== Work to be completed ==
Pull out every line of the data that contains the word "Select" and copy each one as it appears.

== Raw records ==
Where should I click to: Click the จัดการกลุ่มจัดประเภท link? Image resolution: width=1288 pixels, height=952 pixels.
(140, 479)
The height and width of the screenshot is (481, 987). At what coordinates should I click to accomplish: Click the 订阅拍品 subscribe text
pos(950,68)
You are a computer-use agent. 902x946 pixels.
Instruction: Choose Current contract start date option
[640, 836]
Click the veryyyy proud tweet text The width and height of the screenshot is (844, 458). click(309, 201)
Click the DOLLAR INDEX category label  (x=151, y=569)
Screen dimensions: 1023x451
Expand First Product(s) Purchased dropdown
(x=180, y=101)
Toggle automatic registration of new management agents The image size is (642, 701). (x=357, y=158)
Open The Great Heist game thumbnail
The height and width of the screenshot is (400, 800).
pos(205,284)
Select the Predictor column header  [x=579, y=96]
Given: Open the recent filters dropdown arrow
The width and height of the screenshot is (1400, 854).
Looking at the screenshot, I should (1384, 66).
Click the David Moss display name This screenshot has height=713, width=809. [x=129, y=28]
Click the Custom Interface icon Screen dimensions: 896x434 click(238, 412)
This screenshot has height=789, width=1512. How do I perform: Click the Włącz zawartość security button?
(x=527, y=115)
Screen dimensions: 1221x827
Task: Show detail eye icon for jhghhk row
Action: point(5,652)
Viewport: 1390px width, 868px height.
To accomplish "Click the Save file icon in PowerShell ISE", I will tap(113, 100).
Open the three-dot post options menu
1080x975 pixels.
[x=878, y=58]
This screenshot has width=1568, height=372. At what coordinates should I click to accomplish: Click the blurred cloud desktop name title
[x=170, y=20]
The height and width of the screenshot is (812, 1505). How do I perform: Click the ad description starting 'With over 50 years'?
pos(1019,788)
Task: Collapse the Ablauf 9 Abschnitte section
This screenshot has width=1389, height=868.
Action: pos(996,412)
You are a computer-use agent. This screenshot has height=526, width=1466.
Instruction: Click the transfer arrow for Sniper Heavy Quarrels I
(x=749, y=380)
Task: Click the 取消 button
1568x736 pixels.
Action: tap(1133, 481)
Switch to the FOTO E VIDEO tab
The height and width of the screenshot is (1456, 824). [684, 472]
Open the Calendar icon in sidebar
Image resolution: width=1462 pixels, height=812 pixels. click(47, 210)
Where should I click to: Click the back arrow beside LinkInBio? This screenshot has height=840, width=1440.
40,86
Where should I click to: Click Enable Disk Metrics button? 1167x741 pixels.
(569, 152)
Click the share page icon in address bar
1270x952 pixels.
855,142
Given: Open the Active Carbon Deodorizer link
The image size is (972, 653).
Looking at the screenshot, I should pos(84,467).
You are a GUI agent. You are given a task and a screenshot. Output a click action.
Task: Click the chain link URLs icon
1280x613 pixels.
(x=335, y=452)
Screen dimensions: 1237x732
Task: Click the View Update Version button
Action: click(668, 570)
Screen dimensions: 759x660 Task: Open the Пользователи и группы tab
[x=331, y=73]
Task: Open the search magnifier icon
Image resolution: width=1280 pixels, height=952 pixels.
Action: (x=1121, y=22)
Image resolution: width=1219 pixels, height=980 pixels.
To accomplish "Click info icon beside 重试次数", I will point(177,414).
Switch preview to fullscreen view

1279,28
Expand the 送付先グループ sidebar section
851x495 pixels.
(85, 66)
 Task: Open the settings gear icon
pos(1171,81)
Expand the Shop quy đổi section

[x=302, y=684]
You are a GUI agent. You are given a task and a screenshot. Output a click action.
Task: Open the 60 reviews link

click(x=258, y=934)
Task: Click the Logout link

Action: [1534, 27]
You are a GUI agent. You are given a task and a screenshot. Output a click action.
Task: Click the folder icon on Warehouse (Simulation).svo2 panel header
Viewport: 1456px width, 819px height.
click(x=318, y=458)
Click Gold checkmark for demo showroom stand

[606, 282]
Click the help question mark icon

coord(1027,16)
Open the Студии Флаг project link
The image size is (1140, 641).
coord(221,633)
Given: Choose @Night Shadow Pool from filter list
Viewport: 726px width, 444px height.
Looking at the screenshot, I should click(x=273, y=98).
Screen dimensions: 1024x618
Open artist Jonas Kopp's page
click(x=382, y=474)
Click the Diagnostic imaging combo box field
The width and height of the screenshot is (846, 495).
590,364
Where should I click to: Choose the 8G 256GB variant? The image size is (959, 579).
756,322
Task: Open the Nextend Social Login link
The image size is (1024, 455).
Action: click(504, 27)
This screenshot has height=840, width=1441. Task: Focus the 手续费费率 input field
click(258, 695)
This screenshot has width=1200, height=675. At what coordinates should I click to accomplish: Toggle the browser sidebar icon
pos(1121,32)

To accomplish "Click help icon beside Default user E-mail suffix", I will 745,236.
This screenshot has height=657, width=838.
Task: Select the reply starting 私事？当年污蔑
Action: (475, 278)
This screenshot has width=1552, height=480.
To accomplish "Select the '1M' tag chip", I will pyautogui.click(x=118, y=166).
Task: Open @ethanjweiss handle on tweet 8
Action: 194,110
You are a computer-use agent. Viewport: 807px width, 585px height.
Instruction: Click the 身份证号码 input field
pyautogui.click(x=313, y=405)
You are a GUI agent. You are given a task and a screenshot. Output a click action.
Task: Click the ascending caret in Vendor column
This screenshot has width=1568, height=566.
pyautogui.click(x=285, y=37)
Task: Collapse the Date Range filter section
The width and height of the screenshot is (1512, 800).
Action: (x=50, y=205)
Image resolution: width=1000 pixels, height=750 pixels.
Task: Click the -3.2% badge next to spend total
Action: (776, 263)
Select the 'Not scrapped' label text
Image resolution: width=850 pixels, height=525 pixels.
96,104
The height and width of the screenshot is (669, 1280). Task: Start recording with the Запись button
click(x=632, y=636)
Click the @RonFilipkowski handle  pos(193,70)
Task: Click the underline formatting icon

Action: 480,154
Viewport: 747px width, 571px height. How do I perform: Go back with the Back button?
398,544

== Solved problem ==
Select the Predictor column header  [x=579, y=96]
Task: Select the reply starting 私事？当年污蔑
To accomplish "Select the '1M' tag chip", I will pyautogui.click(x=118, y=166).
Select the 'Not scrapped' label text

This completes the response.